Kommentar

Ist der Wald nur Wahlkampfmittel?

Pünktlich vor der NRW-Landtagswahl lockte es die Politikprominenz in den Wald. Doch die medienwirksamen Stippvisiten verfehlen ihre Wirkung bei den Waldbauern.

Pünktlich vor der NRW-Landtagswahl ­lockte es die Politikprominenz in den Wald – so zumindest Ministerpräsident Hendrik Wüst (CDU) und die Spitzenkandidatin der Grünen, Mona Neubaur. Doch die medienwirksamen Stippvisiten verfehlen ihre Wirkung.
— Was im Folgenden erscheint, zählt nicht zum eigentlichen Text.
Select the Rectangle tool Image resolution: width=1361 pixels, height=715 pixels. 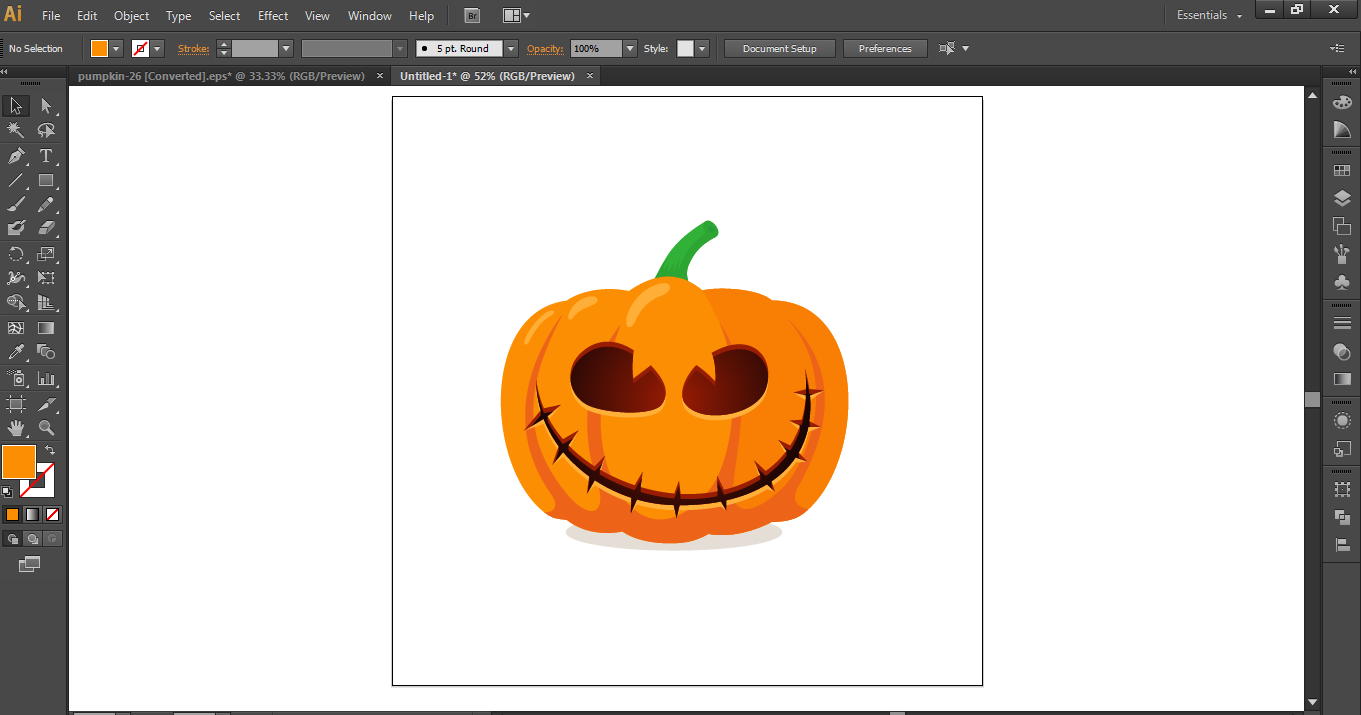(46, 181)
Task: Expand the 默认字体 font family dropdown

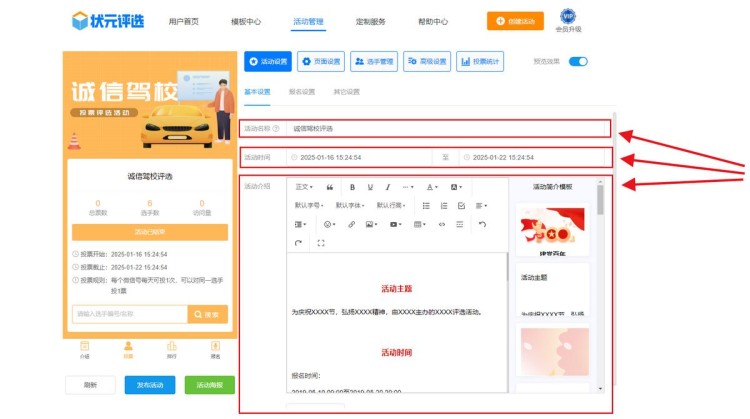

Von der Politik allein gelassen

Bei Waldbesitzern erzeugen diese Termine schon lange keine Aufbruchstimmung mehr. Von der Politik fühlen sich die Waldbauern im Land schlichtweg allein gelassen. Bereits ­Armin Laschet twitterte als Ministerpräsident: „Wer Wald aufforstet, leistet einen Beitrag zur CO2-Reduktion“ und kündigte 100 Mio. € für den nordrhein-westfälischen Wald an – verteilt auf zehn Jahre. Auch die aktuell regierenden Politiker nicht müde zu betonen, dass derzeit so viele Fördermittel in den Wald fließen wie noch nie. Dabei blenden sie komplett aus, dass die rund 150.000 privaten Waldbesitzer auch seit Jahren eine nie dagewesene Krise bewältigen müssen. Von Lösungen ganz zu schweigen – wie die Diskussion der agrarpolitischen Sprecher beim Waldbauerntag in Werl vor wenigen Wochen einmal mehr verdeutlichte.

Egal, welche Partei am kommenden Sonntag das Rennen macht und künftig die Forstpolitik in NRW gestaltet: Es gibt viel zu tun.

Wald als Standort der Windenergie

Beim Ausbau der Windkraft im Wald und einer alternativen Einnahmemöglichkeit für die geschädigten Waldbesitzer haben derzeit nur die Grünen ein glasklares Bekenntnis, indem sie sich deutlich für den Wald als Windenergiestandort aussprechen. Bei ihrem Konzept der Wiederbewaldung bekommen sie von den Waldbesitzern allerdings sehr viel weniger Zuspruch. Die Devise Laubholz „first“ passt nicht in die Waldbaustrategie aller Forstbetriebe. Und auch der Bedarf am Rohstoff Holz lässt sich so nicht decken.

Überhaupt schaut der Waldbauer bei dieser ­Thematik genauer hin. Denn trotz wachsender Kalamitätsflächen sinkt die Fördersumme stetig. Zudem hat sich das forstliche Fördersystem entgegen aller Kritik während der schwarz-gelben Landesregierung nicht zum Besseren gewandt. Das gilt für die Förderung „Extremwetterfolgen“ und die Direkte Förderung gleicherweise. Und welche Position die SPD beim Thema Wald einnimmt, bleibt rätselhaft.

"Eigentum verpflichtet"

Sicherlich gilt der Satz aus dem Grundgesetz – „Eigentum verpflichtet“ – noch immer. Und es gilt auch, dass Fördermittel nur Anreize schaffen sollen. Wer allerdings permanent die Gemeinwohlleistungen hervorhebt, die der Wald für die Gesamtbevölkerung erbringt – und das kostenlos! –, muss einfach mehr liefern. Das gilt für alle künftigen Fraktionen.